Generally, detention of a person subject to a final removal order is mandatory pursuant to INA § 241(a)(2). However, if a person subject to reinstatement expresses a reasonable fear of persecution or torture, the person is referred to immigration court for withholding only proceedings and, during that time, the removal order is not effectuated. Mr. Guzman Chavez argued INA § 236(a) entitles him to a bond hearing because the subsection applies “pending a decision on whether the alien is to be removed from the United States.” The Department of Justice (DOJ) argued the non-mandatory detention provision and availability for bond under INA § 236 does not apply to a reinstated removal order because the prior decision to remove the person remains final, regardless of whether the removal order is ultimately withheld or deferred in the new “withholding only” proceedings. Thus, according to DOJ’s position, the mandatory detention provision at INA § 241(a)(2) must control. The conservative majority agreed with the government’s textual interpretation.
There are at least three instructive points to be taken from Guzman Chavez. First is the majority’s willingness to take a linguistic step backwards. Justice Alito repeats the term “alien” ad nauseum—and it’s ridiculous and dehumanizing. While the INA has not yet been amended, both the current Administration and the current makeup of this Supreme Court had already ceased use of the antiquated term, at least until Justice Alito had his turn with the pen. . See e.g., Barton v. Barr, 140 S. Ct. 1442, 1446 n. 2 (2020) (majority opinion written by Justice Kavanaugh); Memo of Acting ICE Director Johnson, “Updated Terminology for Communications and Materials,” April 19, 2021. The regrettable reference adds insult to the injury of the opinion.
Second, there was no application of Chevron or Auer deference anywhere in this decision because the majority treated the INA as plainly answering the thorny issue. See Johnson v. Guzman Chavez, No. 19-897, 2021 WL 2653264, at *12 n. 9 (2021). Chevron is judicial deference to an agency’s reasonable interpretation of ambiguous or missing statutory language. Auer is judicial deference to an agency’s reasonable interpretation of federal regulation. Both Chevron and Auer deference is a two-step process: (1) using the traditional tools of statutory or regulatory interpretation, does the actual language resolve the legal question? (2) if not, is the agency’s interpretation reasonable? Both Chevron and Auer deference were certainly relevant to the disposition of Guzman Chavez’s legal challenge yet missing entirely from both the majority and dissenting opinions.
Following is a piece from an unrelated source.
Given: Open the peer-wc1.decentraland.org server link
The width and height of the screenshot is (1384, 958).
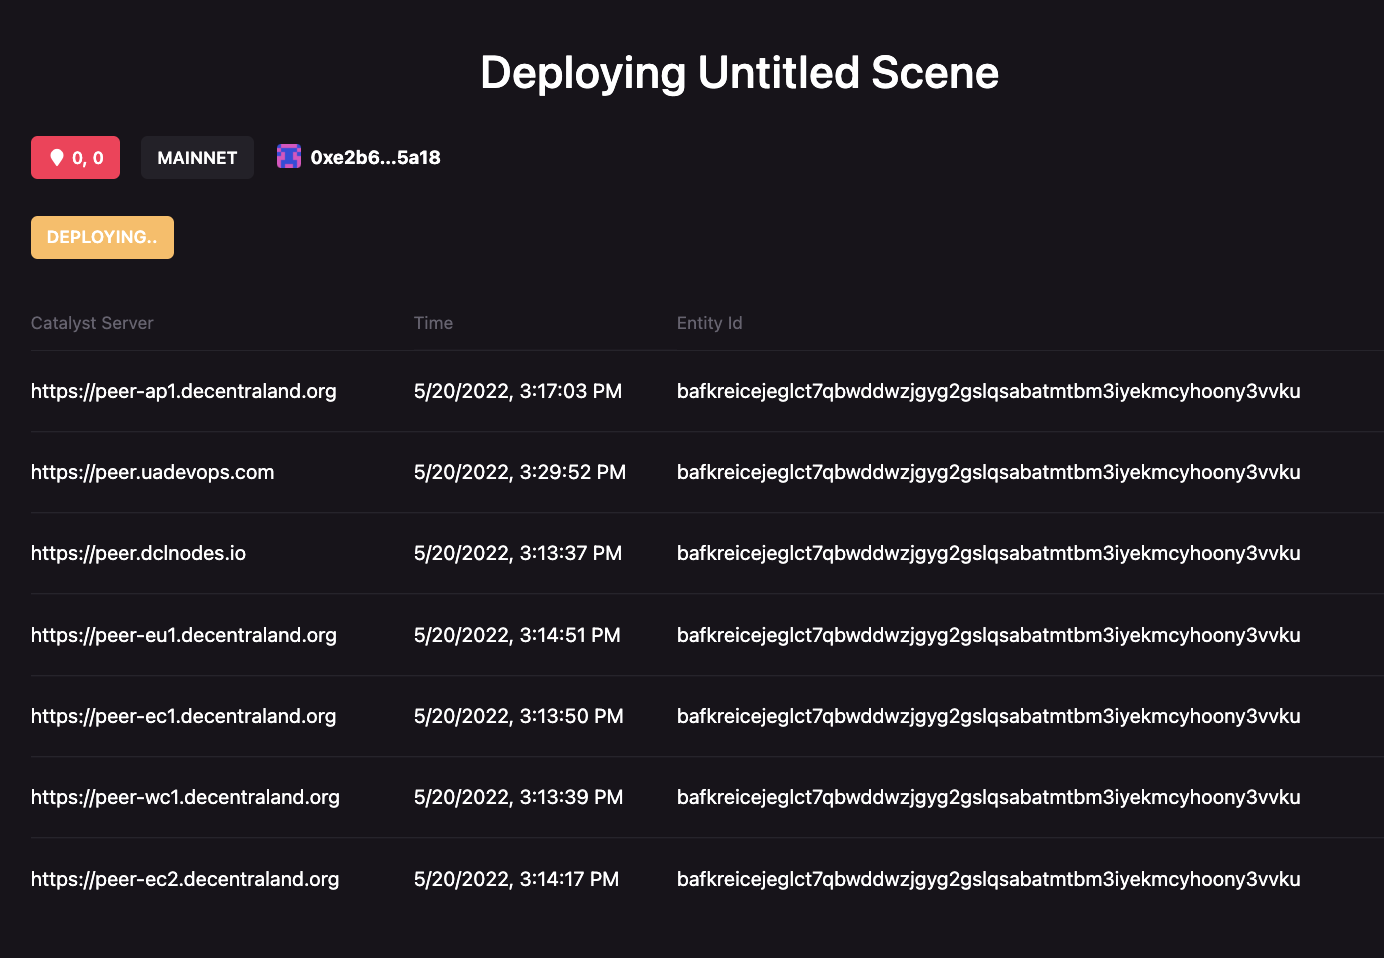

I believe this is so because most of the current Court’s makeup deliberately refuse to reach Step 2; the Court simply employs its interpretive toolbelt to resolve ambiguities or gaps in the language. The majority wants to tell us what the language means and Chevron step 1 is its voicebox. While both doctrines are still on the books, the concept of agency deference remains in the words of Justice Gorsuch, “maimed and enfeebled—in truth, zombified.” Kisor v. Wilkie, 139 S. Ct. 2400 (2019) (J. Gorsuch concurring). The takeaway for practitioners is to push back when an agency employs Auer or Chevron deference as a shield protecting its faulty administrative decision making. Push ahead with your interpretation of the applicable statute or regulation. You’ve got plenty of friends at the Supreme Court right now who want to tell the administrative agency what the words of the INA mean.
Finally, although I am disappointed with the result in Guzman Chavez, we are also standing on the shoulders of giants—those that have litigated the contours of prolonged detention for years. While those subject to reinstatement in withholding of removal are now officially subject to mandatory detention, thanks to cases such as Zadvydas v. Davis, 533 U.S. 678 (2001) and the resulting regulation at 8 C.F.R. § 241.4, practitioners should push for release from detention and litigate when detention becomes unreasonable. See Jennings v. Rodriguez, 138 S. Ct. 830, 851 (2018) (making clear the Jennings decision was “no occasion to consider respondents’ constitutional arguments on their merits”). We lost this battle, but the fight goes on.